::: EXTRACT :::
The error measure $\sigma_{B_{\rm T}}+\sigma_{V_{\rm T}}$ is used instead of $\sqrt{\sigma_{B_{\rm T}}^2+\sigma_{V_{\rm T}}^2}$to have a greater margin of acceptance. This enlarged margin is wide enough to retain faint RR Lyrae stars placed on the galactic plane, in which $(B_{\rm T}-V_{\rm T})$ is substantially reddened (see Sect. 4). The last two criteria are satisfified by all Hipparcos RR Lyrae stars showing that they are flexible enough to allow good candidates with anomalous colours.
::: COLLECTED MATERIAL :::
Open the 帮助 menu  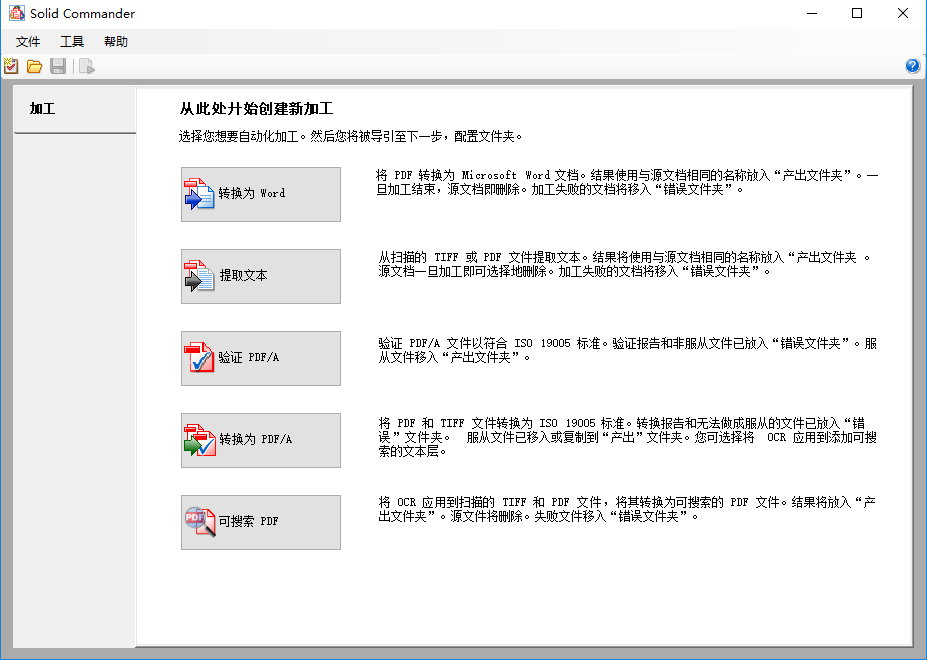click(116, 42)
:::
▶ **WHAT IS NEEDED**:
According to the RR Lyrae passage, which stars satisfy the last two criteria? You won't need the listing for this.

▶ **THE RESULT**:
All Hipparcos RR Lyrae stars satisfy them.